Beginning with the opening line of the entries, return every line through the one containing "Image resolution: width=1340", both included, and nothing else. Omit pictures.
DATA RECORDS section start
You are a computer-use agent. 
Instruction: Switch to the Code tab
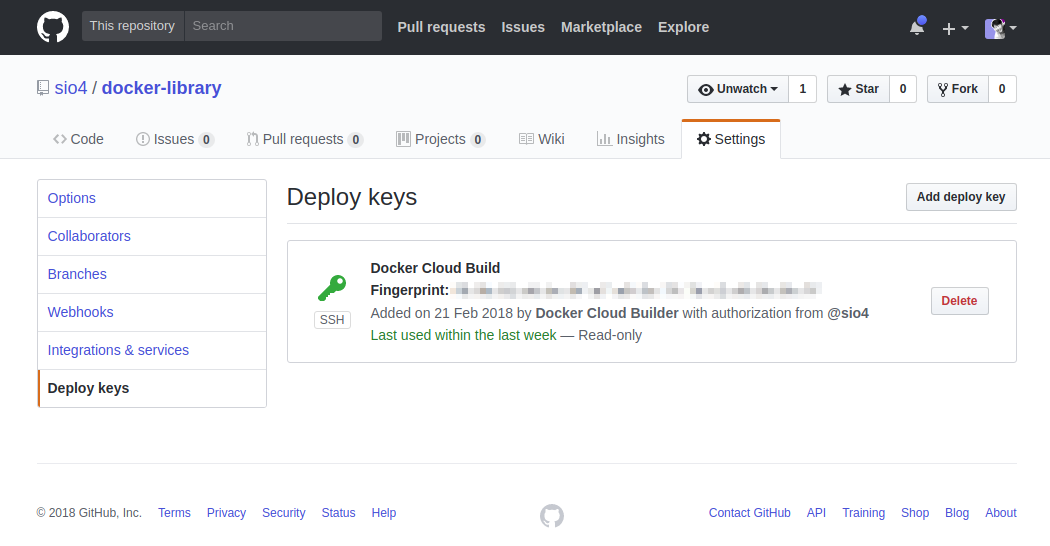78,139
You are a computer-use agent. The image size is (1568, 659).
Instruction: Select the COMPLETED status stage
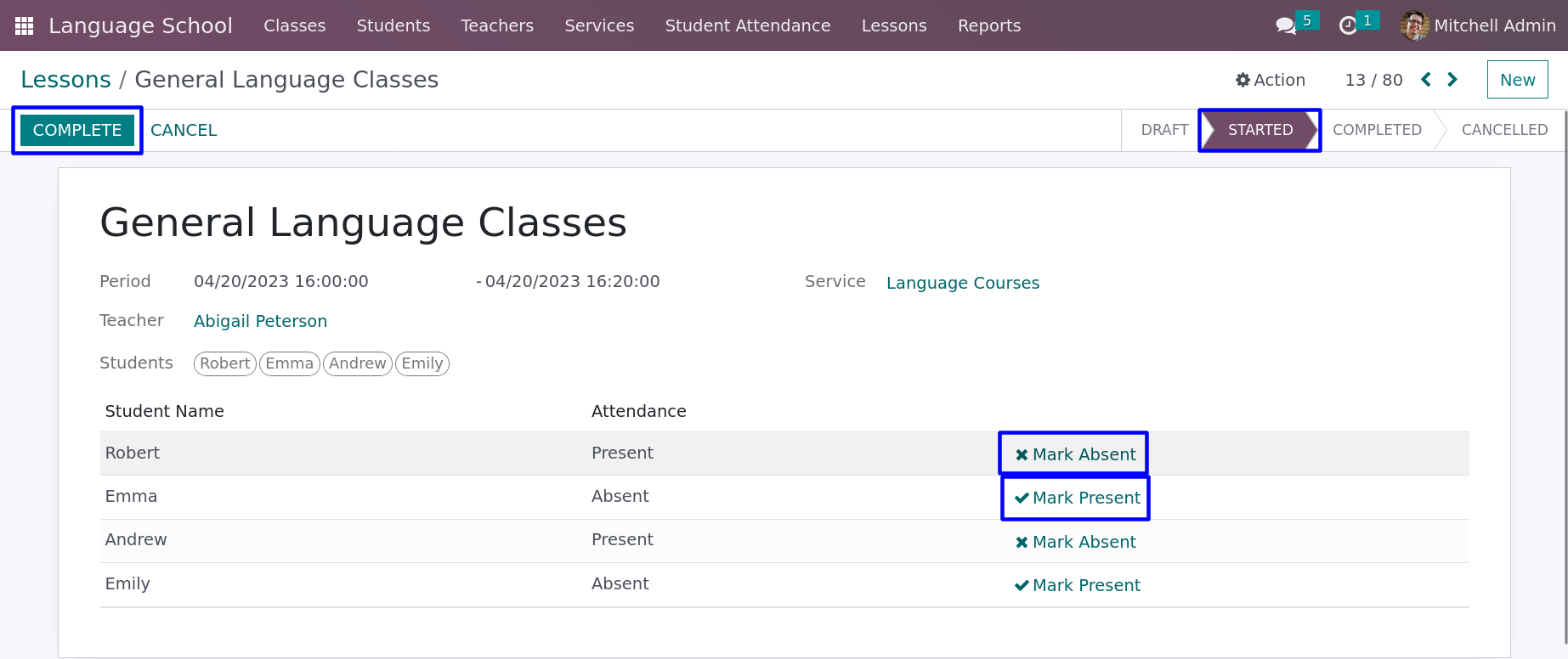[x=1377, y=130]
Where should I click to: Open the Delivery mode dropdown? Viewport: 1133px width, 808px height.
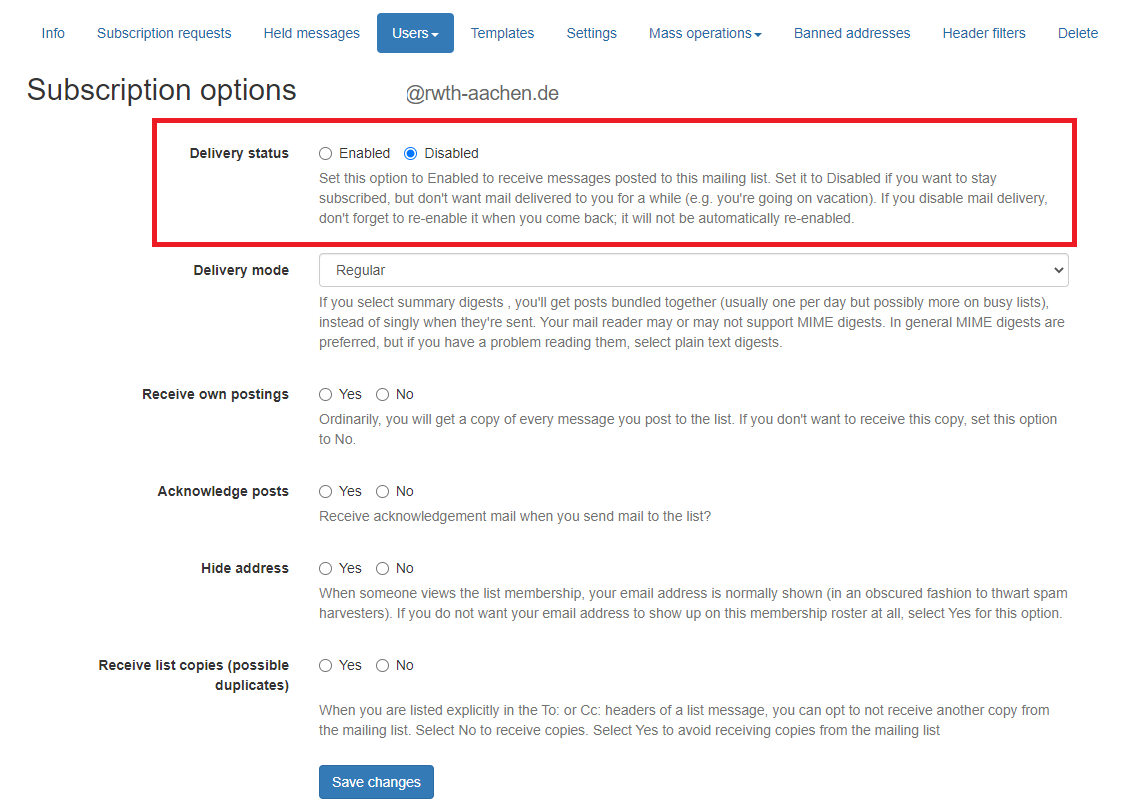(x=693, y=270)
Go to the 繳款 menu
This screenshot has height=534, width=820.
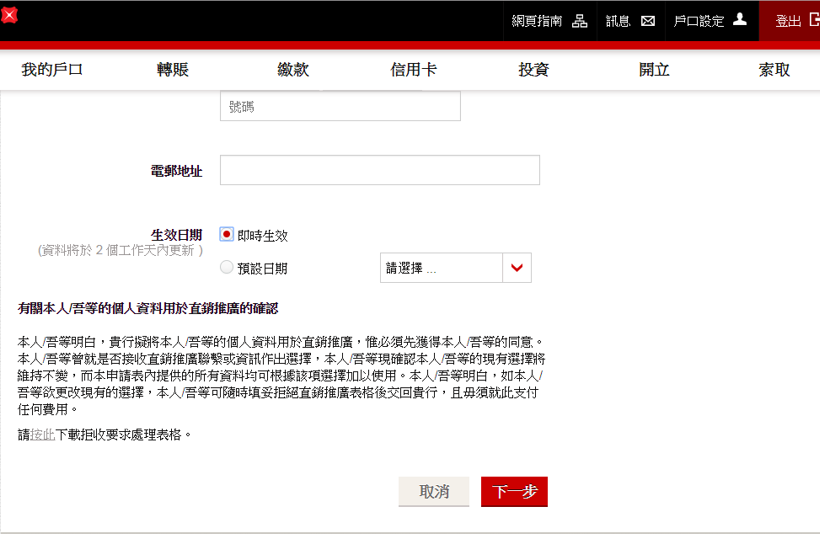[x=293, y=70]
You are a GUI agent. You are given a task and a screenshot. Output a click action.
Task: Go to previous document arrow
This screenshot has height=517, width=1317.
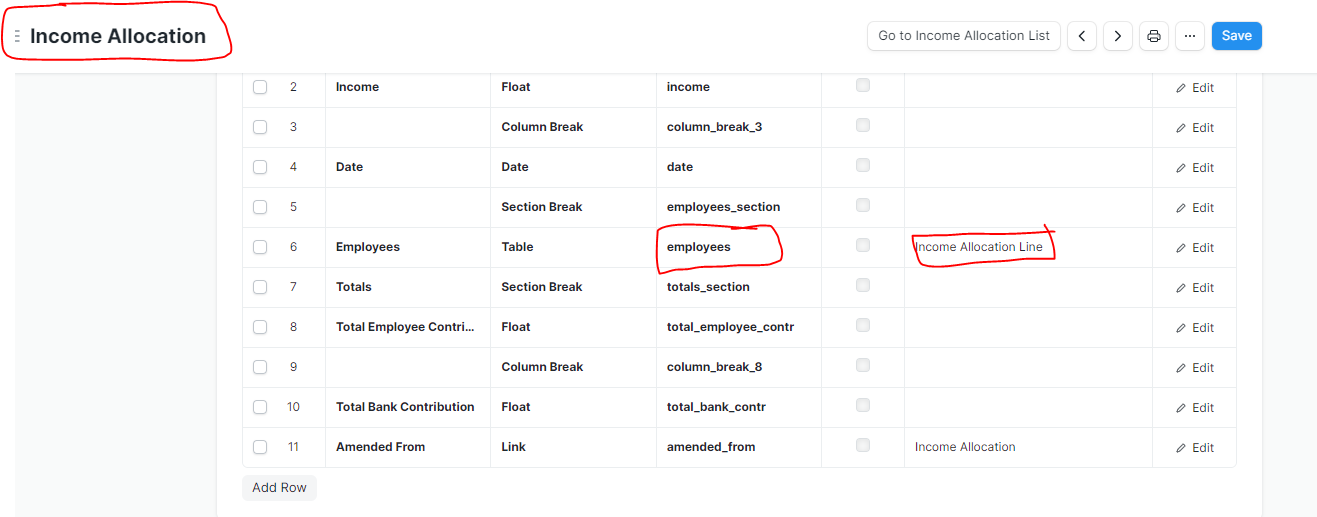pos(1082,36)
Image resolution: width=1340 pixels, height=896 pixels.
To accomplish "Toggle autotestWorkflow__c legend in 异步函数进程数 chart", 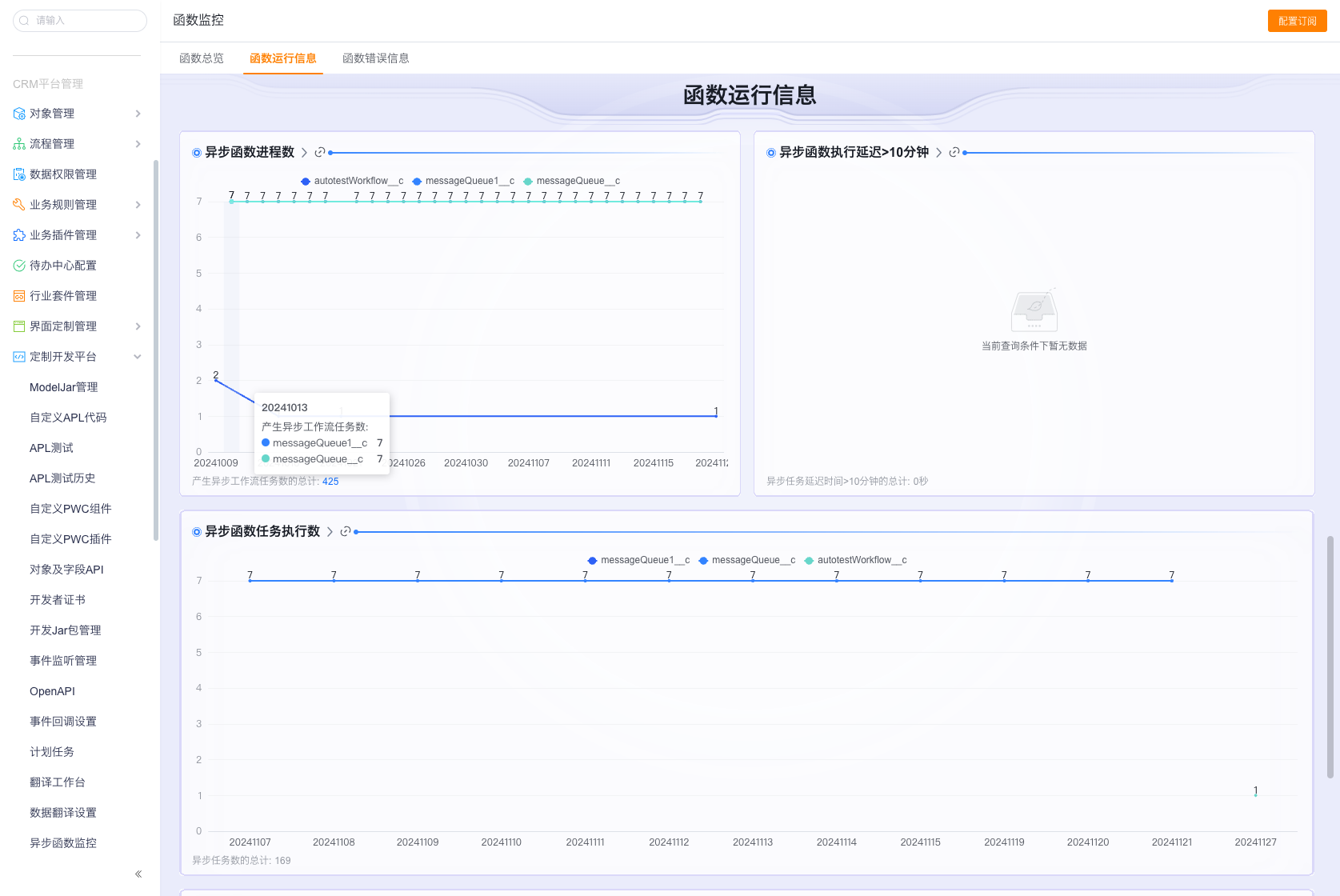I will tap(351, 181).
DATA RECORDS section end
*ANSWER TO THE PROBLEM*.
You are a computer-use agent. 
Instruction: Switch to the Code tab
78,139
You are a computer-use agent. The image size is (1568, 659).
Instruction: Select the COMPLETED status stage
[x=1377, y=130]
Where should I click to: Open the Delivery mode dropdown? Viewport: 1133px width, 808px height.
(x=693, y=270)
Go to the 繳款 menu
This screenshot has height=534, width=820.
[x=293, y=70]
You are a GUI agent. You are given a task and a screenshot. Output a click action.
Task: Go to previous document arrow
This screenshot has height=517, width=1317.
pos(1082,36)
Image resolution: width=1340 pixels, height=896 pixels.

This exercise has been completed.